**TASK INSTRUCTIONS:** The entries below should be transcribed in their entirety, exactly as written.

----- RECORDED INFORMATION

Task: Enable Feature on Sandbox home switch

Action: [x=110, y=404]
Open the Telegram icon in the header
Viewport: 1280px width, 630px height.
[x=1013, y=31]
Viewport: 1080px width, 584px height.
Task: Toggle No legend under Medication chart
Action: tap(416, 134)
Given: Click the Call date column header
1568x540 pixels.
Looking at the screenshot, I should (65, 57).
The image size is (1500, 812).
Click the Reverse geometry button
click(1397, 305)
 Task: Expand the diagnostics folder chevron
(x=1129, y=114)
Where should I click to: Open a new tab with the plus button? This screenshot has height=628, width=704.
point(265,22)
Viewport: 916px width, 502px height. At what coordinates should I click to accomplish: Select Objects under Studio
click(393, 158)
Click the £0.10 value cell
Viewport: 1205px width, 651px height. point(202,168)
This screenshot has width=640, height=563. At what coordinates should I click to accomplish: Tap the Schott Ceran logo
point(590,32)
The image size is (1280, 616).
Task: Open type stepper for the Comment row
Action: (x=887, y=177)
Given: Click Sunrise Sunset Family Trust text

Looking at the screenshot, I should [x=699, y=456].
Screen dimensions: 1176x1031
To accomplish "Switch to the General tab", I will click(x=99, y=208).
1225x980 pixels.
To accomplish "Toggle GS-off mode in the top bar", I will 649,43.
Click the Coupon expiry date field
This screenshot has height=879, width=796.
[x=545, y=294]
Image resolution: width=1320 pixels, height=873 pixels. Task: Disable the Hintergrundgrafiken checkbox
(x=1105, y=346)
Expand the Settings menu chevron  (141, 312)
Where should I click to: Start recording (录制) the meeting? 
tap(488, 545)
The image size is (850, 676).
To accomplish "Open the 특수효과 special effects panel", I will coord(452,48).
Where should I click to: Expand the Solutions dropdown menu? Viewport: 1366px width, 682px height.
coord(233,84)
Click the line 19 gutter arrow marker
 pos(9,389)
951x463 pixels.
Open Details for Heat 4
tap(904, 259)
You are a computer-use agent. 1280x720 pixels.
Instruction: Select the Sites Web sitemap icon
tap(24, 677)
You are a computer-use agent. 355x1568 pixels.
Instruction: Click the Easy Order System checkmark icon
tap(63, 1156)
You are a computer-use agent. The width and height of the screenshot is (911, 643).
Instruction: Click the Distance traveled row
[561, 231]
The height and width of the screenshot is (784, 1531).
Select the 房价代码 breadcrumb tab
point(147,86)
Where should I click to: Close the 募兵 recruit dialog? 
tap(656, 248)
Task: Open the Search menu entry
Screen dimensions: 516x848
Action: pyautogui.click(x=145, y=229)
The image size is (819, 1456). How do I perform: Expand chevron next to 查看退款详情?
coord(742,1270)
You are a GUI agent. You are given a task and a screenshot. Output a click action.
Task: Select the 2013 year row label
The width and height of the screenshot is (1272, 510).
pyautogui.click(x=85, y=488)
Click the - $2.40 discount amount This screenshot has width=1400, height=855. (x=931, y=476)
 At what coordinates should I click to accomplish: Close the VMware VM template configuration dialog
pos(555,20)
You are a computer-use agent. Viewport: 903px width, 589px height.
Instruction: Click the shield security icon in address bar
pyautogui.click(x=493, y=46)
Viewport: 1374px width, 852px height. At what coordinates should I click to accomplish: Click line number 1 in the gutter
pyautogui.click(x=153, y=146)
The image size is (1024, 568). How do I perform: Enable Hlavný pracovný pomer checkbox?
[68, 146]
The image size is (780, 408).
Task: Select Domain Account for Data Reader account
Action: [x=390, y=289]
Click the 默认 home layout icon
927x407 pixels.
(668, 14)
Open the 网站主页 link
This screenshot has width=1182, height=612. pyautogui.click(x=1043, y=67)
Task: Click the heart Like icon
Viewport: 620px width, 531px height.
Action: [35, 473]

----------

**FINISHED TASK:**
Task: Enable Feature on Sandbox home switch

Action: [x=110, y=404]
Open the Telegram icon in the header
Viewport: 1280px width, 630px height.
[x=1013, y=31]
Viewport: 1080px width, 584px height.
Task: Toggle No legend under Medication chart
Action: tap(416, 134)
Given: Click the Call date column header
1568x540 pixels.
Looking at the screenshot, I should (65, 57).
The image size is (1500, 812).
Click the Reverse geometry button
click(1397, 305)
 Task: Expand the diagnostics folder chevron
(x=1129, y=114)
Where should I click to: Open a new tab with the plus button? This screenshot has height=628, width=704.
point(265,22)
Viewport: 916px width, 502px height. At what coordinates should I click to accomplish: Select Objects under Studio
click(393, 158)
Click the £0.10 value cell
Viewport: 1205px width, 651px height. point(202,168)
This screenshot has width=640, height=563. At what coordinates should I click to accomplish: Tap the Schott Ceran logo
point(590,32)
The image size is (1280, 616).
Task: Open type stepper for the Comment row
Action: (x=887, y=177)
Given: Click Sunrise Sunset Family Trust text

Looking at the screenshot, I should [x=699, y=456].
Screen dimensions: 1176x1031
To accomplish "Switch to the General tab", I will click(x=99, y=208).
1225x980 pixels.
To accomplish "Toggle GS-off mode in the top bar", I will 649,43.
Click the Coupon expiry date field
This screenshot has height=879, width=796.
[x=545, y=294]
Image resolution: width=1320 pixels, height=873 pixels. Task: Disable the Hintergrundgrafiken checkbox
(x=1105, y=346)
Expand the Settings menu chevron  (141, 312)
Where should I click to: Start recording (录制) the meeting? 
tap(488, 545)
The image size is (850, 676).
To accomplish "Open the 특수효과 special effects panel", I will coord(452,48).
Where should I click to: Expand the Solutions dropdown menu? Viewport: 1366px width, 682px height.
coord(233,84)
Click the line 19 gutter arrow marker
 pos(9,389)
951x463 pixels.
Open Details for Heat 4
tap(904, 259)
You are a computer-use agent. 1280x720 pixels.
Instruction: Select the Sites Web sitemap icon
tap(24, 677)
You are a computer-use agent. 355x1568 pixels.
Instruction: Click the Easy Order System checkmark icon
tap(63, 1156)
You are a computer-use agent. The width and height of the screenshot is (911, 643).
Instruction: Click the Distance traveled row
[561, 231]
The height and width of the screenshot is (784, 1531).
Select the 房价代码 breadcrumb tab
point(147,86)
Where should I click to: Close the 募兵 recruit dialog? 
tap(656, 248)
Task: Open the Search menu entry
Screen dimensions: 516x848
Action: pyautogui.click(x=145, y=229)
The image size is (819, 1456). How do I perform: Expand chevron next to 查看退款详情?
coord(742,1270)
You are a GUI agent. You are given a task and a screenshot. Output a click action.
Task: Select the 2013 year row label
The width and height of the screenshot is (1272, 510).
pyautogui.click(x=85, y=488)
Click the - $2.40 discount amount This screenshot has width=1400, height=855. (x=931, y=476)
 At what coordinates should I click to accomplish: Close the VMware VM template configuration dialog
pos(555,20)
You are a computer-use agent. Viewport: 903px width, 589px height.
Instruction: Click the shield security icon in address bar
pyautogui.click(x=493, y=46)
Viewport: 1374px width, 852px height. At what coordinates should I click to accomplish: Click line number 1 in the gutter
pyautogui.click(x=153, y=146)
The image size is (1024, 568). How do I perform: Enable Hlavný pracovný pomer checkbox?
[68, 146]
The image size is (780, 408).
Task: Select Domain Account for Data Reader account
Action: [x=390, y=289]
Click the 默认 home layout icon
927x407 pixels.
(668, 14)
Open the 网站主页 link
This screenshot has width=1182, height=612. pyautogui.click(x=1043, y=67)
Task: Click the heart Like icon
Viewport: 620px width, 531px height.
Action: [35, 473]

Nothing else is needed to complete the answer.